Texto para revisar:
▼▼▼

Sin embargo, aun cuando la corrupción generalizada e injustificable es sin duda una realidad latinoamericana, tampoco cabe duda de que las políticas mal aplicadas y un sector público que simplemente no funciona son detonantes mucho más significativos de la pobreza y del sufrimiento humano que la corrupción. Es cierto que la corrupción también es un engranaje de las malas políticas y las instituciones ineptas. Pero suponer que la corrupción es la única causa, y la más importante —y, por ende, que su erradicación es la única solución y la más importante—, de la pobreza y la desigualdad impide de hecho el progreso político, económico y social en toda la región. La experiencia venezolana sirve como un ejemplo ilustrativo de los daños colaterales infligidos por una guerra ineficaz, mal dirigida y, en última instancia, fracasada contra la corrupción. La obsesión venezolana contra este mal, obsesión que se ha mantenido vigente durante décadas, en realidad no hizo sino fomentar la corrupción, y contribuyó a la inestabilidad política y a la desigualdad económica, además de impedir un debate más productivo sobre los problemas que enfrenta la nación.

▲▲▲

Datos proporcionados:
▼▼▼

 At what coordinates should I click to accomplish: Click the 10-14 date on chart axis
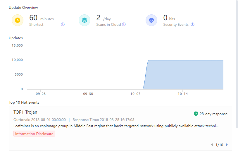[182, 94]

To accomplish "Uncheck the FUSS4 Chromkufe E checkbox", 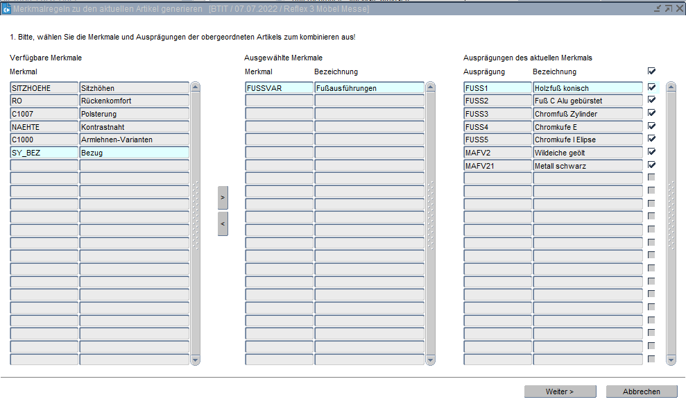I will pyautogui.click(x=651, y=126).
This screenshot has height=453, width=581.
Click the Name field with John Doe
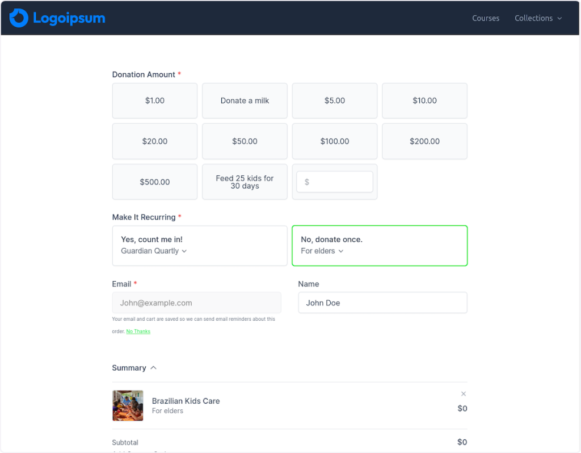click(382, 303)
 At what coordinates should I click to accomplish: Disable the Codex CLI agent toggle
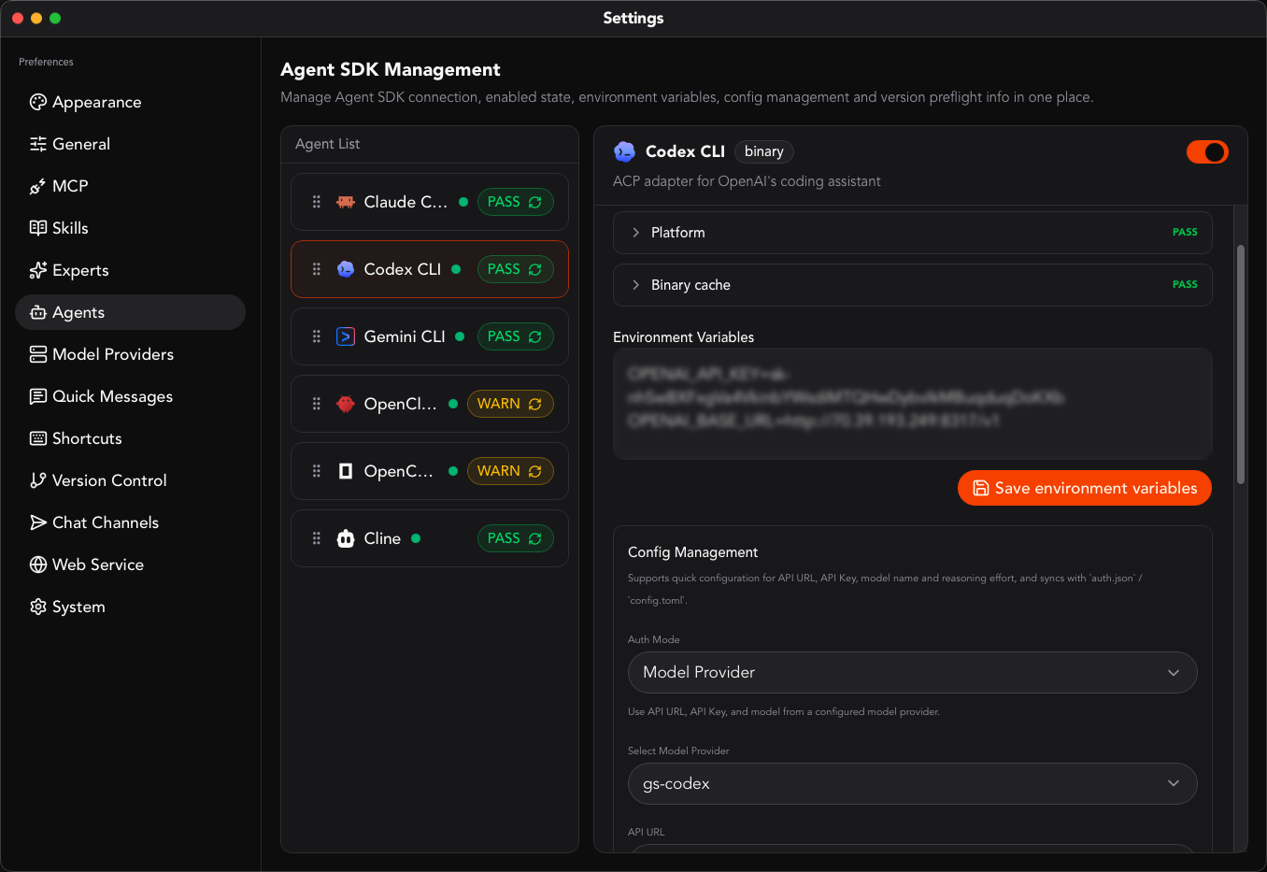(x=1207, y=151)
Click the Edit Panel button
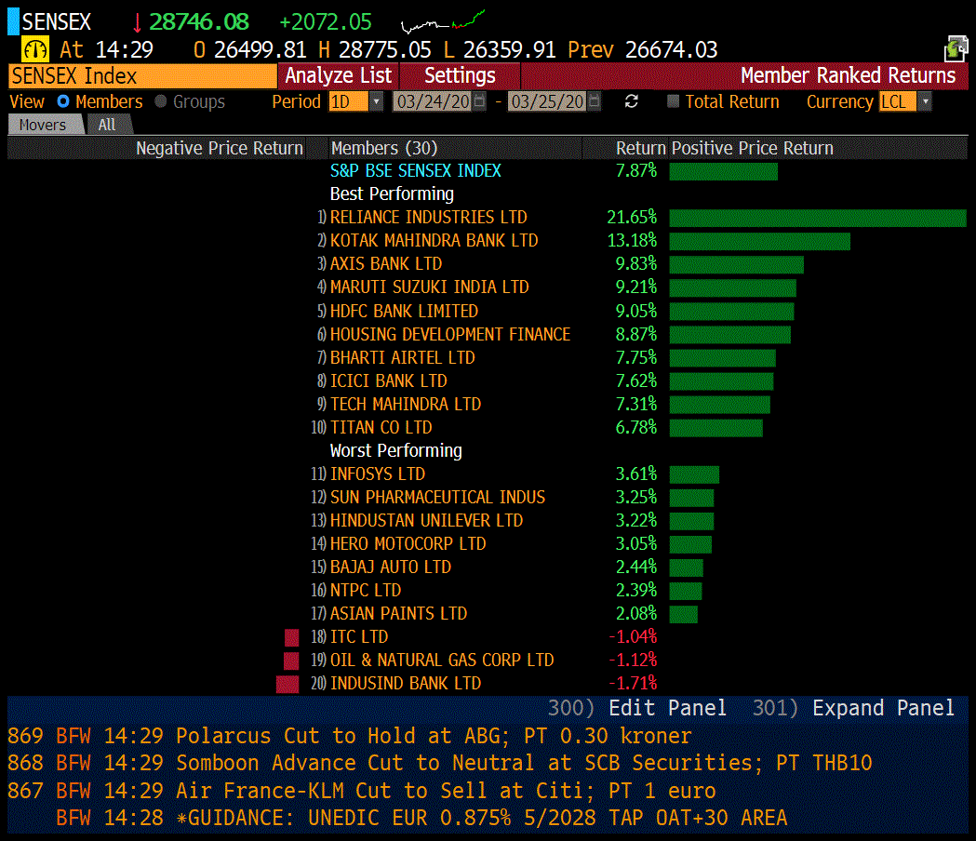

▲▲▲

Qué hacer:
1. Contesta estas preguntas sobre el texto de la corrupción:
(a) ¿Qué dos cosas son detonantes de la pobreza y del sufrimiento humano mucho más significativos que la corrupción?
(b) ¿Qué país sirve de ejemplo ilustrativo?
(c) ¿Qué efectos tuvo la obsesión de ese país contra la corrupción?
2. Sigue escribiendo el texto de la corrupción a partir de su última oración.

Respuestas numeradas:
1.
(a) Las políticas mal aplicadas y un sector público que simplemente no funciona.
(b) Venezuela.
(c) Fomentó la corrupción, contribuyó a la inestabilidad política y a la desigualdad económica, e impidió un debate más productivo sobre los problemas que enfrenta la nación.

2.
Estos efectos nefastos hunden sus raíces en la idea generalizada y paralizante de que, si la rapiña en el sector público es la fuente de la pobreza, entonces detenerla mejoraría de inmediato y casi sin esfuerzo la condición de los pobres. Este mensaje, repetido una y otra vez por políticos, intelectuales, expertos internacionales, catedráticos y, sobre todo, por guionistas de telenovelas, se ha vuelto la bala de plata que silencia el debate público en torno a la mayoría de las iniciativas públicas. ¿Por qué lidiar con reformas educativas engorrosas, por qué debatir sobre los métodos para asegurar equipo y personal suficientes en los hospitales si la corrupción desvirtuará cualquier iniciativa? La convicción generalizada es que sólo al deshacerse de la corrupción existirá la esperanza de mejorar los servicios de salud, educación, o cualquier otro servicio público que requieran los pobres. De esta manera, el combate a la corrupción no sólo habrá de traducirse en mayor prosperidad, sino en mejores políticas sociales.
El argumento central, dominante —en especial en un país productor de petróleo—, dice que el dinero está ahí; sólo es cuestión de distribuirlo mejor. En un estudio realizado en 2000 se encontró que el 82 por ciento de los venezolanos pensaba que su país era el más rico del mundo. La triste realidad, sin embargo, dice que el dinero dejó de estar ahí hace ya tiempo. En 1974, los ingresos del petróleo contribuyeron con $1,540 por cabeza a las arcas públicas. Para mediados de los noventa, la cifra ya se acercaba a $200. El pib per capita en 2000 era el mismo que había sido en 1950. La corrupción no puede, por sí sola, explicar la implosión macroeconómica. Las malas políticas, y no la mala moral, son la explicación principal de este declive catastrófico.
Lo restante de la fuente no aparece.